5 years, 2 months - or 60 months - and 28 moves. That's little more than two months stay in any one place on average.

And now I have a huge room with a balcony and view over Hamburg in a cool flatshare in a cool part of town. And I don't have to move out any time soon.

I might conceivably be here for more than a year, might experience an entire cycle of sunrises and sunsets, of leaves unfurling, rusting and falling, of root vegetables, fruits and squashes in one place. Might be able to acquire things that I don't actually need without wondering how I'm going to ship them.

It's like breathing out after a long, long time holding your breath. Like reaching the end of a 25 meter swimming pool after swimming under water.

Not that I didn't enjoy the swimming, not that my lungs didn't prickle and burn with life and power.

But it will be nice to breath easily again.

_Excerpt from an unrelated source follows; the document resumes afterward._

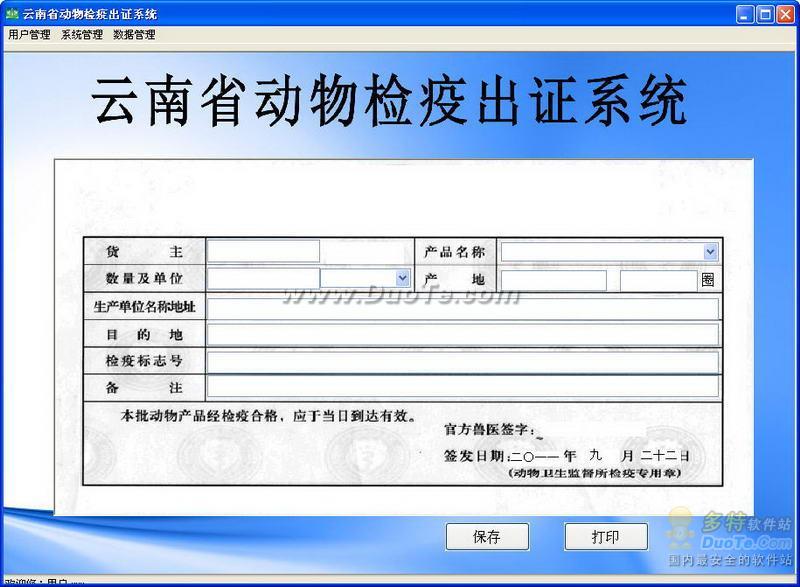This screenshot has height=587, width=800.
Task: Focus the 检疫标志号 input field
Action: click(462, 360)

For who knows how long.

Wednesday, 12 November 2008

... I'd sell it in America

"For years, journalists and other economic worrywarts have been predicting a serious slump in consumer spending, and it did not happen. 'Never underestimate the American consumer,' as a Wall Street cliché puts it. Like most clichés, this one has some truth to it. Even before its recent housing-fueled boom, consumer spending was a bigger part of the American economy than of, say, the French or German economy. Americans like to buy things, and they also don’t tend to stay pessimistic for long."

There was me feeling constant long-term guilt for relying in my thinking on sweeping assumptions about American consumer society.

Well, now we have it confirmed from the New York Times, people. Stereotype to your hearts' content!